What this task involves: Copy out, word for word, the news article below about Cardinal Nichols welcoming Keir Starmer's pledge to work with churches.

*** Opening of Excerpt provided ***

HomeNewsCardinal Nichols welcomes Starmer's commitment to working with churches

Cardinal Nichols welcomes Starmer’s commitment to working with churches

NEW Prime Minister Keir Starmer has been welcomed by Cardinal Vincent Nichols after his comments about wanting his government to work with churches and faith groups.

Starmer, leader of the Labour Party, secured a decisive victory in the July 4 general election, unseating the Conservative Party after their 14-year tenure.

In his concession speech at Downing Street, outgoing Conservative Prime Minister Rishi Sunak acknowledged voter dissatisfaction. “I have heard your anger, disappointment, and I take responsibility for this loss,” Sunak stated.

Cardinal Nichols expressed optimism about engaging constructively with Starmer’s administration. “On behalf of the Catholic community in England and Wales, I congratulate you on your election victory. I assure you of my good wishes as you take on the responsibilities of forming and leading the government,” Nichols wrote to Starmer.

Emphasising the Church’s extensive collaboration with the UK government, particularly in education with over two thousand schools jointly operated with the state, Nichols noted, “We look forward to continuing this partnership and working together across various sectors. Your commitment to a government that collaborates with churches and faith communities is most welcome, and we stand ready to contribute.”

*** Close of Excerpt provided ***
*** Opening of The data ***

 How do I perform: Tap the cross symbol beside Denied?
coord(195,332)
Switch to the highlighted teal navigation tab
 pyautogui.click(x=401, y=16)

*** Close of The data ***

Problem solution:
HomeNewsCardinal Nichols welcomes Starmer's commitment to working with churches

Cardinal Nichols welcomes Starmer’s commitment to working with churches

NEW Prime Minister Keir Starmer has been welcomed by Cardinal Vincent Nichols after his comments about wanting his government to work with churches and faith groups.

Starmer, leader of the Labour Party, secured a decisive victory in the July 4 general election, unseating the Conservative Party after their 14-year tenure.

In his concession speech at Downing Street, outgoing Conservative Prime Minister Rishi Sunak acknowledged voter dissatisfaction. “I have heard your anger, disappointment, and I take responsibility for this loss,” Sunak stated.

Cardinal Nichols expressed optimism about engaging constructively with Starmer’s administration. “On behalf of the Catholic community in England and Wales, I congratulate you on your election victory. I assure you of my good wishes as you take on the responsibilities of forming and leading the government,” Nichols wrote to Starmer.

Emphasising the Church’s extensive collaboration with the UK government, particularly in education with over two thousand schools jointly operated with the state, Nichols noted, “We look forward to continuing this partnership and working together across various sectors. Your commitment to a government that collaborates with churches and faith communities is most welcome, and we stand ready to contribute.”